#### [読む文章]
╭──

上野/国立西洋美術館にてオルセー美術館所蔵《印象派》展を堪能。(2025年10月〜2026年2月)

展覧会

主 催: 国立西洋美術館、オルセー美術館

会 期: 2025年10月25日〜2026年2月15日

観覧料: 一般2,300円、大学生1,400円

開幕した翌週、平日に来館。チケットを求める数十人の列ができていました。ならば事前にチケットを購入しましょう。今春開催された《西洋絵画、どこから見るか?―ルネサンスから印象派まで》と双璧の展覧会になるのでは?

地階のホール

本展は原則的に撮影不可(一部の展示作品は撮影可)です。通常の展覧会より混雑しています。展示室内の解説をノートに転記できる環境になく、一旦戻り音声ガイドを借りました。音声ガイドの解説を適宜引用(緑色の文字で主旨を表記)しながら、印象に残った展示作品をご紹介しましょう。

Ⅰ 室内の肖像

Ⅰ-1 投影された「富、階級、職業」

No.1 フレデリック・バジール 《バジールのアトリエ》1870年 油彩/カンヴァス

バジールは印象派の画家、支援者。1868年から2年間、ルノワールとアトリエを共有。イーゼルを前に3人の男性が立ち話をしています。パレットを手にしている長身の男性がバジール。帽子をかぶっているのがマネ。もう一人はモネ(もしくはシスレー)。ピアノを弾くのは、印象派の支援者でもあった音楽家エドモン・メートル。階段の辺りで言葉を交わしているのがルノワールとエミール・ゾラ。

混み合っていたため通過。音声ガイドの対象になっている作品でもあり、引き返して拝見しました。複数の著名な画家がモティーフとなっている点、彼らの作品が壁面に飾られている点に価値を見出す作品かと思います。

╰──

#### [指示 1]
下のリストを、「This screenshot has width=1467, height=812.」を含む行から始めてリストの最後の行まで、両端の行も含めて一字一句そのまま打ち直すこと。

#### [データセット]
╭──

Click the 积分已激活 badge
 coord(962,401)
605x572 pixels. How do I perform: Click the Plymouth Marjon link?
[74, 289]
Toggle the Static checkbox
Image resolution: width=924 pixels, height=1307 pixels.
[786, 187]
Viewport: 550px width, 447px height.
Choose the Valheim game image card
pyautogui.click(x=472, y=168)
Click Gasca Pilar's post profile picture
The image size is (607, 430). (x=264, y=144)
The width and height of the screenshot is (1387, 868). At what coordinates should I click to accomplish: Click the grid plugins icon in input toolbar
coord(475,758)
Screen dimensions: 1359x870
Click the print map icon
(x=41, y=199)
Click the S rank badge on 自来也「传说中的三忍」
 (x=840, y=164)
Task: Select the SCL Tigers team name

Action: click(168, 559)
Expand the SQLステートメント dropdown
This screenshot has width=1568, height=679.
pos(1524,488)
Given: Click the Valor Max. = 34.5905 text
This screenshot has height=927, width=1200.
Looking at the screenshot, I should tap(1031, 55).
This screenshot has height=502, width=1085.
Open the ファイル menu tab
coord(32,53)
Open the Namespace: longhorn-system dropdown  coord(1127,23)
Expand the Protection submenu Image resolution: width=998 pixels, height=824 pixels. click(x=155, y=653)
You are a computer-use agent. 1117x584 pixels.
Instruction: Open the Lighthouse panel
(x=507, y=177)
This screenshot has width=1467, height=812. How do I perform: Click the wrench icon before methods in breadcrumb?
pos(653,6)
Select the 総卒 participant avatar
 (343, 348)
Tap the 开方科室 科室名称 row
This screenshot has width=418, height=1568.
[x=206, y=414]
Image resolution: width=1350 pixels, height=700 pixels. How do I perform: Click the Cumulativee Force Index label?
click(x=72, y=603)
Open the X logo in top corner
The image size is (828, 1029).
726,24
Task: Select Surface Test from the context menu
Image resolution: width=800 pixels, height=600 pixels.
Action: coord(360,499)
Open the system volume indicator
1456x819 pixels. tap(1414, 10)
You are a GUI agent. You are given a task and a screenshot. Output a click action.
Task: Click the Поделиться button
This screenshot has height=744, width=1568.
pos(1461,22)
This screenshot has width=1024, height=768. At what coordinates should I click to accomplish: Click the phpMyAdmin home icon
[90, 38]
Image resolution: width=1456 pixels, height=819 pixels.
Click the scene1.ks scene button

╰──

#### [指示 2]
上の印象派展の記事から、「No.1 フレデリック・バジール 《バジールのアトリエ》1870年」の語句で始まり「ルノワールとエミール・ゾラ。」の語句までの部分を、そのまま繰り返すこと。

#### [結果 1]
This screenshot has width=1467, height=812. How do I perform: Click the wrench icon before methods in breadcrumb?
pos(653,6)
Select the 総卒 participant avatar
 (343, 348)
Tap the 开方科室 科室名称 row
This screenshot has width=418, height=1568.
[x=206, y=414]
Image resolution: width=1350 pixels, height=700 pixels. How do I perform: Click the Cumulativee Force Index label?
click(x=72, y=603)
Open the X logo in top corner
The image size is (828, 1029).
726,24
Task: Select Surface Test from the context menu
Image resolution: width=800 pixels, height=600 pixels.
Action: coord(360,499)
Open the system volume indicator
1456x819 pixels. tap(1414, 10)
You are a GUI agent. You are given a task and a screenshot. Output a click action.
Task: Click the Поделиться button
This screenshot has height=744, width=1568.
pos(1461,22)
This screenshot has width=1024, height=768. At what coordinates should I click to accomplish: Click the phpMyAdmin home icon
[90, 38]
Image resolution: width=1456 pixels, height=819 pixels.
Click the scene1.ks scene button

#### [結果 2]
No.1 フレデリック・バジール 《バジールのアトリエ》1870年 油彩/カンヴァス

バジールは印象派の画家、支援者。1868年から2年間、ルノワールとアトリエを共有。イーゼルを前に3人の男性が立ち話をしています。パレットを手にしている長身の男性がバジール。帽子をかぶっているのがマネ。もう一人はモネ(もしくはシスレー)。ピアノを弾くのは、印象派の支援者でもあった音楽家エドモン・メートル。階段の辺りで言葉を交わしているのがルノワールとエミール・ゾラ。